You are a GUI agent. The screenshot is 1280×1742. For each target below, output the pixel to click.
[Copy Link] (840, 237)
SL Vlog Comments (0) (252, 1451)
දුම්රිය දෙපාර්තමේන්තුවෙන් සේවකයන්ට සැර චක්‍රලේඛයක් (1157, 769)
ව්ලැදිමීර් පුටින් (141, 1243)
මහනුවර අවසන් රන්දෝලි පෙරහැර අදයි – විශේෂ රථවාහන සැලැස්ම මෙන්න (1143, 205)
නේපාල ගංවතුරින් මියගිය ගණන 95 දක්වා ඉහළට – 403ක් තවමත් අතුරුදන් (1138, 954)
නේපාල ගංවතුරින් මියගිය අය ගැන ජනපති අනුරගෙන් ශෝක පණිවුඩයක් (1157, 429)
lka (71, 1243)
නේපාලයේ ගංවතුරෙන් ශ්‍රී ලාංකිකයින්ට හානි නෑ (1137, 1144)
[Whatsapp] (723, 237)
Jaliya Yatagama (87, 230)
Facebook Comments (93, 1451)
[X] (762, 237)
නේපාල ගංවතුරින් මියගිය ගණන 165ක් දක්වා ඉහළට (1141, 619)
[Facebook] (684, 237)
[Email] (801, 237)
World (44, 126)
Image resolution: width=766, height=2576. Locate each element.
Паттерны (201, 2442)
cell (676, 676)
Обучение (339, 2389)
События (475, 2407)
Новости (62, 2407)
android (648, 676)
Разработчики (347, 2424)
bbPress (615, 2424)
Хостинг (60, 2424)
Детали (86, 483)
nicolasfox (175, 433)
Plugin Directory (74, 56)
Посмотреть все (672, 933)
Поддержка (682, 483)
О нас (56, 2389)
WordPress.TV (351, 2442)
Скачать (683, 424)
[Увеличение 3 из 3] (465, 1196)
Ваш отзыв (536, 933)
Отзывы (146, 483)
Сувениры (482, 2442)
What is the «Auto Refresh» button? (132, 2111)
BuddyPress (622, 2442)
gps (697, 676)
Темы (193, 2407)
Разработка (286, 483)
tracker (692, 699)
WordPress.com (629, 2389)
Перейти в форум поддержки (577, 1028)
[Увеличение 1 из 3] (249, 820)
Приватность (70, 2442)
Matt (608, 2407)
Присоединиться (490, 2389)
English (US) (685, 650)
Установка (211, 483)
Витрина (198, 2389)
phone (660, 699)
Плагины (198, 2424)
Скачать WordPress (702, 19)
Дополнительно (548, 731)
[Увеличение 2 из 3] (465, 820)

================================

PROBLEM DETAILS: Read through the material above, and whenever a line contains "each", copy it.

PROBLEM SOLUTION:
You are a GUI agent. The screenshot is 1280×1742. For each target below, output the pixel to click.
Image resolution: width=766, height=2576. Locate each element.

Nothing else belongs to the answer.